What’s in a name?
Naming a dog is easy.
When we named our dog, Becket, it was done with no stress and little discussion. We were free to choose from any list of famous people, words, ideas, themes, etc. We could have named him Scruffy, or Alexander, or Fuzzball, or Frank. We could have named him after a famous television dog, or after a favorite book, or after a long lost relative or long deceased pet.
Instead, we named him after a former Archbishop of Canterbury, Sir Thomas a’ Becket, a character that was brutally murdered by Henry II’s henchmen in one of the most fascinating stories in English history.
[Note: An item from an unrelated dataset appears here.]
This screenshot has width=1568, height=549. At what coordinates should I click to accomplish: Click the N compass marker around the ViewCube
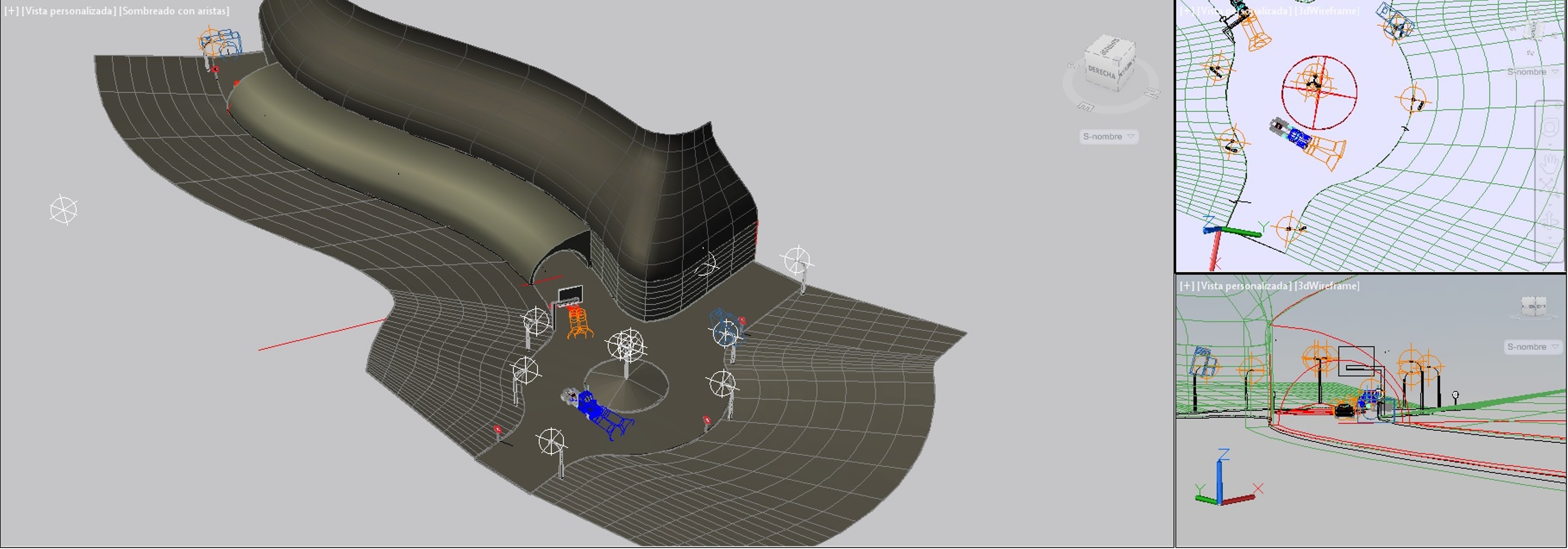tap(1152, 92)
If only naming a child were so easy.
It struck me tonight as we struggled through another name book: we’re creating a new human. And we’re given the opportunity to name it. And, while it’s easy for large corporations to throw together a focus group in order to find a suitable and representative model name or, easier yet, assign a random code of letters and numbers to a new model, we’re not able to get away with naming our child Vilhauer Junior X-101.
We are responsible for more than just raising and protecting a child. We are charged with creating its identity and devising its moniker. We need to name our baby, and we need to give it a name that’s respected and meaningful. Clever and original, yet not too out of control. Something fun, yet something that won’t be made fun of. We need to give it a first name and middle name that work together, that honor the right people and fit well with our last name.
We have some names picked out. But are they the right ones? The girl name was easy – we both latched onto a beautiful handle quickly in the process, a name that I had always liked and one that Kerrie agreed with.
The boy name; not so easy. We’ve been through thousands of names, throwing the ridiculous ones onto a burn pile and saving some for later review. We’ve narrowed it down to one name that I like (and Kerrie isn’t quite sold on) and several that Kerrie likes (and I’m not quite sold on.)
The difficulty in deciding this name – this future identity – is getting a little weightier. How embarrassing to be nameless, to be sent into the world without that recognizable possession, the first thing you give over to someone and the one you remember the longest.
This name isn’t just for us or for our baby, it’s for everyone our baby meets, everyone we meet. It’s the verbal representation of our child, forever, for as long as it lives, for as long as we live.
After all, even after a person is gone, the name continues to live on.
So what’s in a name that makes it so powerful, anyway?